═══ MATERIAL FOR THIS EXERCISE ═══
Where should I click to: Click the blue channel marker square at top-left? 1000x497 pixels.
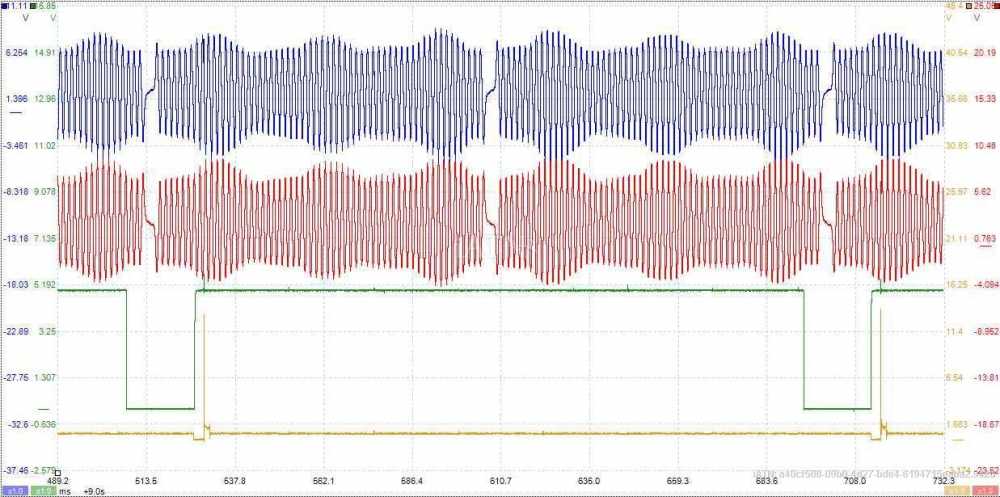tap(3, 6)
═══
═══ MATERIAL FOR THIS EXERCISE ═══
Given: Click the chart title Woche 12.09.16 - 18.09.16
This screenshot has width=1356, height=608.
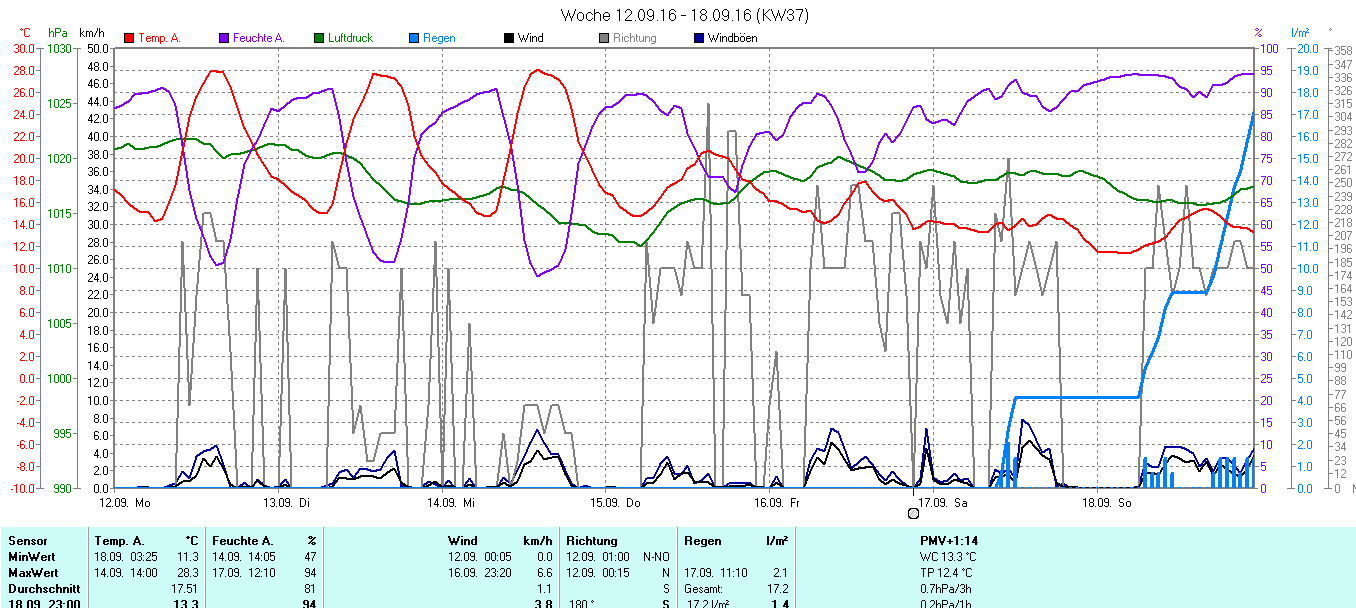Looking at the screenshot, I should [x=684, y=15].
═══
### PROMPT
Copy the entries from the line containing "Given: Click the" up to and including the line containing "Looking at the", substituting "heading" for "chart title" and changing nothing else. Leave the pictures out.

### FINAL RESULT
Given: Click the heading Woche 12.09.16 - 18.09.16
This screenshot has width=1356, height=608.
Looking at the screenshot, I should [x=684, y=15].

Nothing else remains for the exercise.